Return all lines of the records that contain the word "agent".

(Recorded data begins)

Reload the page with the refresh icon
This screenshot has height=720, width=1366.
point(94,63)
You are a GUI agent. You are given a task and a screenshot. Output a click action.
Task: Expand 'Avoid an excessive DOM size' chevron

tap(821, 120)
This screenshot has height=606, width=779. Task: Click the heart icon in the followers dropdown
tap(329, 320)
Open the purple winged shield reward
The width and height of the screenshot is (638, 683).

(Recorded data ends)
(Recorded data begins)

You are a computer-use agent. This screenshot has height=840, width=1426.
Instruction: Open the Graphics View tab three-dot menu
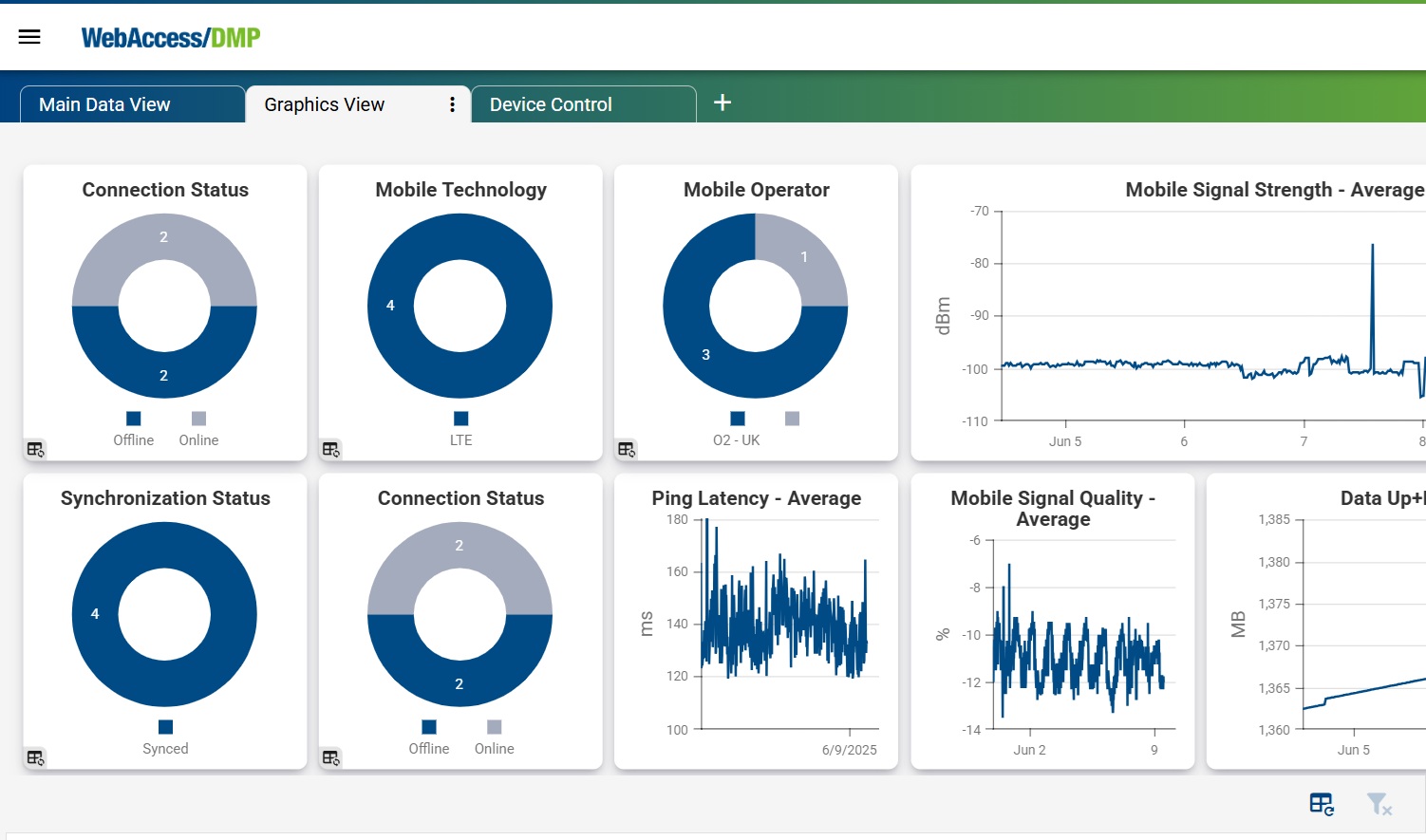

(Recorded data ends)
(Recorded data begins)

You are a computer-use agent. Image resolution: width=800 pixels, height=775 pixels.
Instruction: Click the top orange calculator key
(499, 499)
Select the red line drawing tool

(Recorded data ends)

§ Answer to the exercise:
You are a GUI agent. You are given a task and a screenshot. Output a click action.
You are a computer-use agent. This screenshot has height=840, width=1426.
You are a computer-use agent. Image resolution: width=800 pixels, height=775 pixels.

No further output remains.